Data Dives

A look into the potential issues with using AI

February 09, 2024 | 4 Minute Read


The Dangers of AI

This post will dive into the dangers of using AI in data science. We will look at a brief history of AI, potential issues in its deployment, and why that is crucial for Data Scientists to understand.

Cover image source: UCF Business Incubator Program

A History of AI

AI was birthed in 1950, when British mathematician, Alan Turing, created a test of machine intelligence. If you’ve seen the film “The Imitation Game” then you are familiar with this story. Turing, however, was greatly weighed down by the technology of his time. Computers needed to greatly develop before there could be any hope of true artifical intelligence.

The following two decades would see a huge level of advancement in artifical intelligence. Programming languages, speeches, robots, and even vehicles were all invented in the name of AI. Though rudimentary compared to today’s machines, the public learned from these creations what the future could look like.

Alan Turing working on The Imitation Game
Image Source: Phys.org

After a huge boom in the 1980s, the public was gradually given more and more access to AI machines. Windows released a speech recognition software in the early 2000s, shortly thereafter the first Roomba (an autonomous vacuum) was unveiled, social media companies began using AI as part of their algorithms, and companies like Apple and Google rolled out their virtual assistants starting in 2011. Most recently, of course, has been the invention of ChatGPT and Dall-E. For a more complete explanation of AI’s past, read the following history from Tableau.

While these inventions undoutedbly contributed to making life easier in many ways, there are things we need to be very careful about with AI.

Potential Dangers of AI

The most important thing to remember is that, although AI is built to gather data and produce output completely on its own, it still was built by an imperfect human. Human tendencies and biases go into every machine, algorithm, and AI, no matter how objective it may seem at first.

These are some of the potential dangers of AI:

  • Discrimination
  • Harmful feedback loops
  • Privacy violations
  • Lack of transparency
  • Security vulnerabilities
  • Job displacement

The biggest problem with Big Data is that AI is often forced to use proxy data to make decisions in the name of fairness, ease, and affordability.
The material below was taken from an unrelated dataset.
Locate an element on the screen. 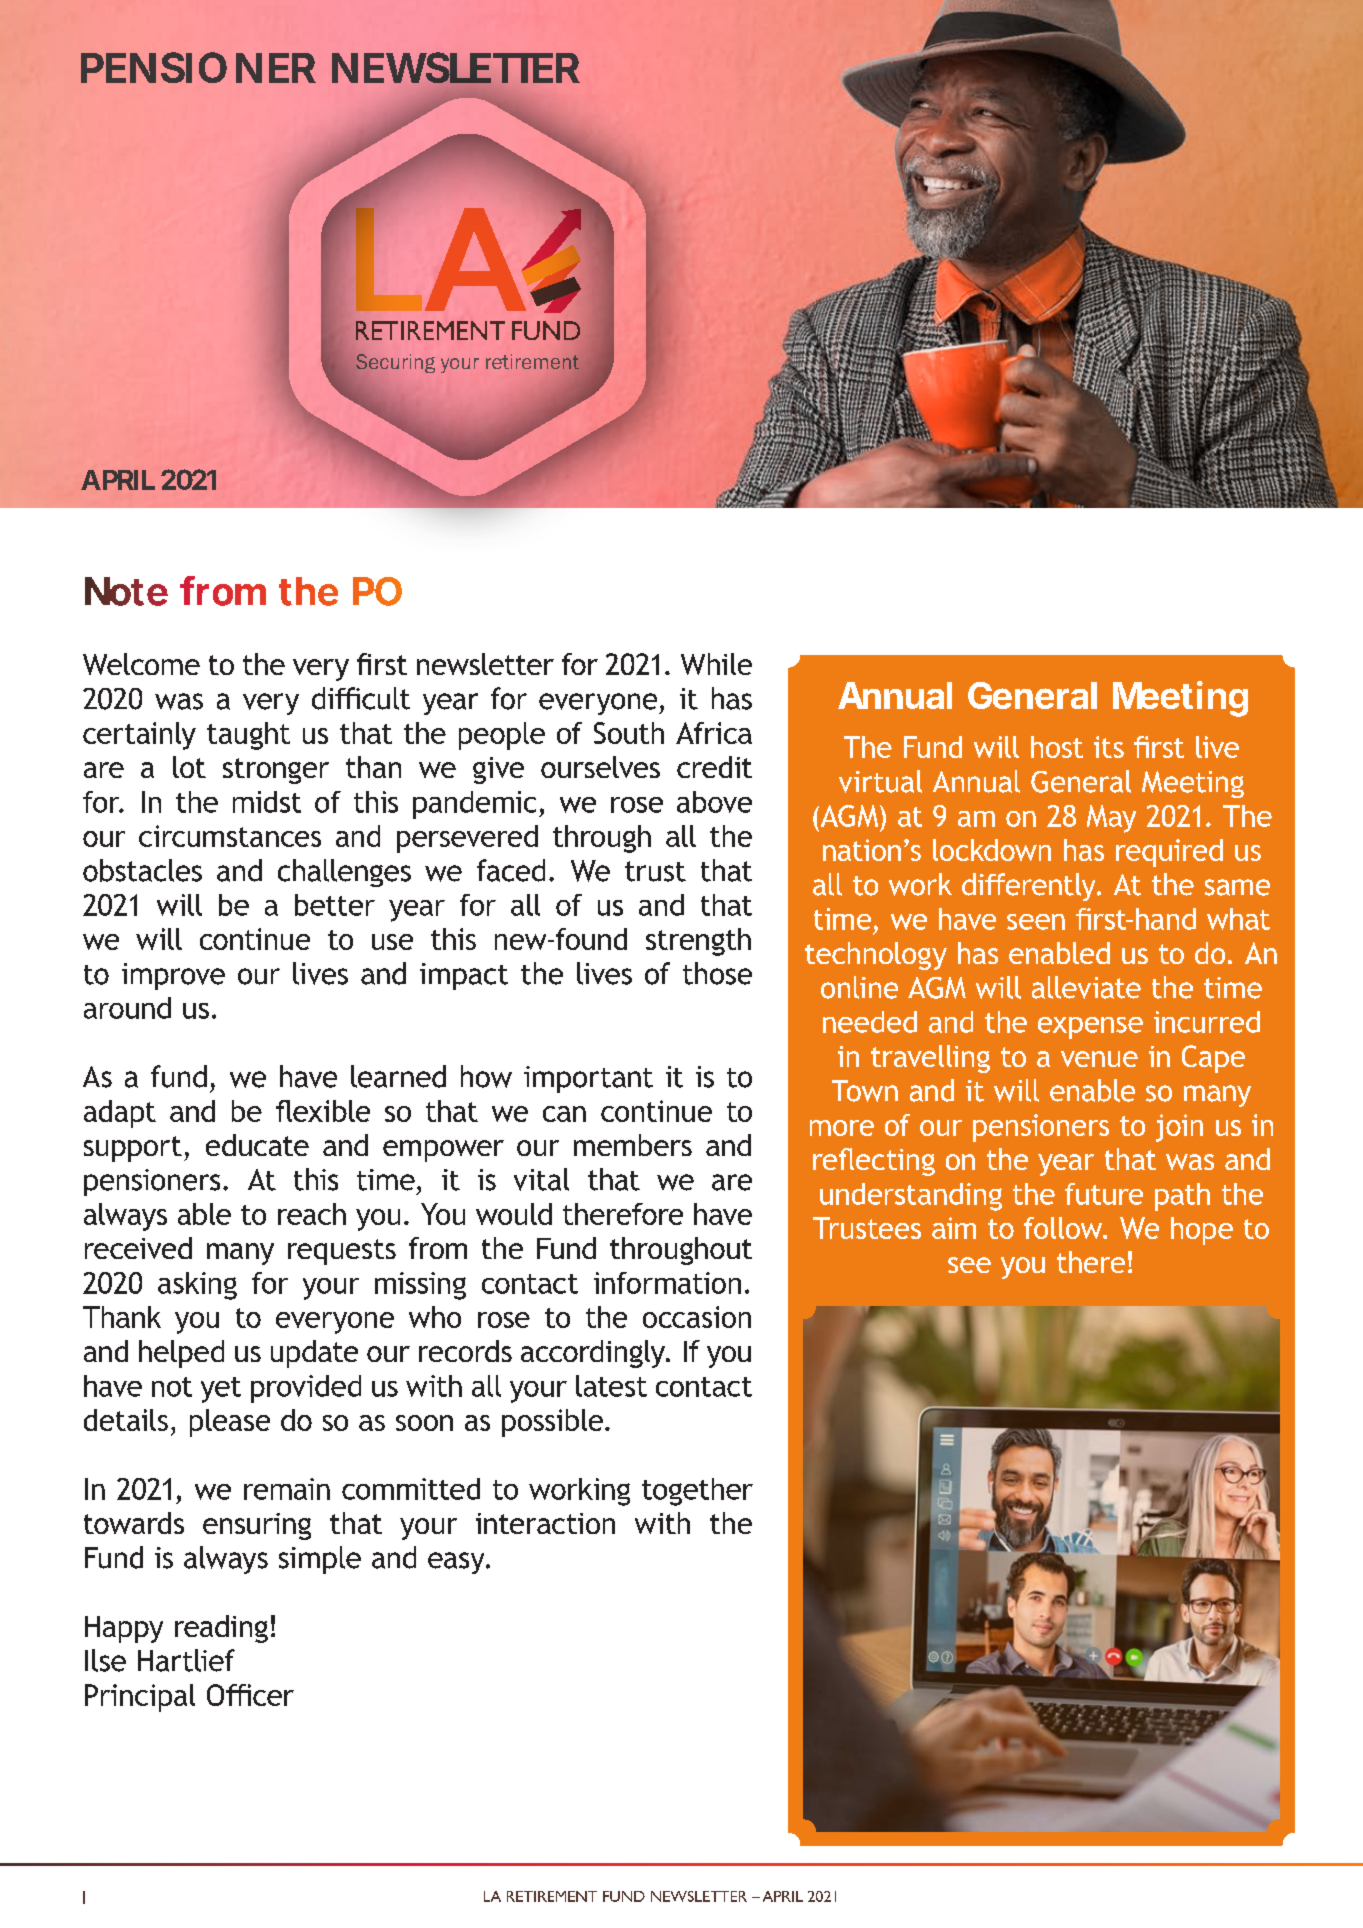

Companies want to make things as quick and cheap as possible, so most of them turn to artifical intelligence. Whether it be finding people at which to target their ads, deciding the next promotion, or firing the next employee, AI can be unethically used to unfairly impact people that just happened to fail in one of the proxy areas the AI regarded as important.

The Connection to Data Science

All of the dangers present in AI are especially important for data scientists to be aware of. Sometimes it is the data scientists themselves who use AI to create algorithms. Let’s look at one example of harmful feedback loops that university students may find intriguing.

In 1983 US News created a ranking system for all universities in the country. While no harm was intended, many problems arose in the persuant years. Universities that received a high rating received more and more applications every year (it is obvious why students would want to go to a “prestigious” university). Not only was the quantity greater, so was the caliber of applicants. These universities could tighten their requirements, accept better students, and climb even higher in the rankings.

Universities that received a low rating, however, felt the opposite effect. They received fewer applicants, requiring the university to accept students they wouldn’t have previously. They dropped further in the rankings as a result.

The issue wasn’t in the universities themselves, it was that the algorithm developed did not accurately reflect how good the school actually was. They used seemingly random variables to arbitrarily grade how good the university was. Worse yet, the algorithm had a nasty feedback loop. When the universities it ranked highly continued to do even better, it took that to mean it was performing correctly. When the low-ranked universities continued to drop, it was the same.

Brigham Young University - ranked #115 out of 439 universities
Image Source: BYU News

Whether it is data scientists or not who create the algorithm in the first place, they almost certainly will be tasked with running analysis on data that, in one form or another, has been influenced by AI. AI is so ubiquitous today that it is rare to find data untouched by it.

Conclusion

AI is a wonderful tool that allows for quicker and cheaper data collection, modeling, and analyzing. It does, however, present a great risk to the ethics of Data Science.

As Data Scientists, we must be extremely aware of how AI can be used. When we are creating models and algorithms, we have to be sure we are using it correctly. When we are analyzing data that’s used AI, we should find out how that data may have been tainted by it.

The future of AI looks bright as long as we ensure our correct usage of it. How will you start (or continue) to use AI in appropriate ways as a data scientist?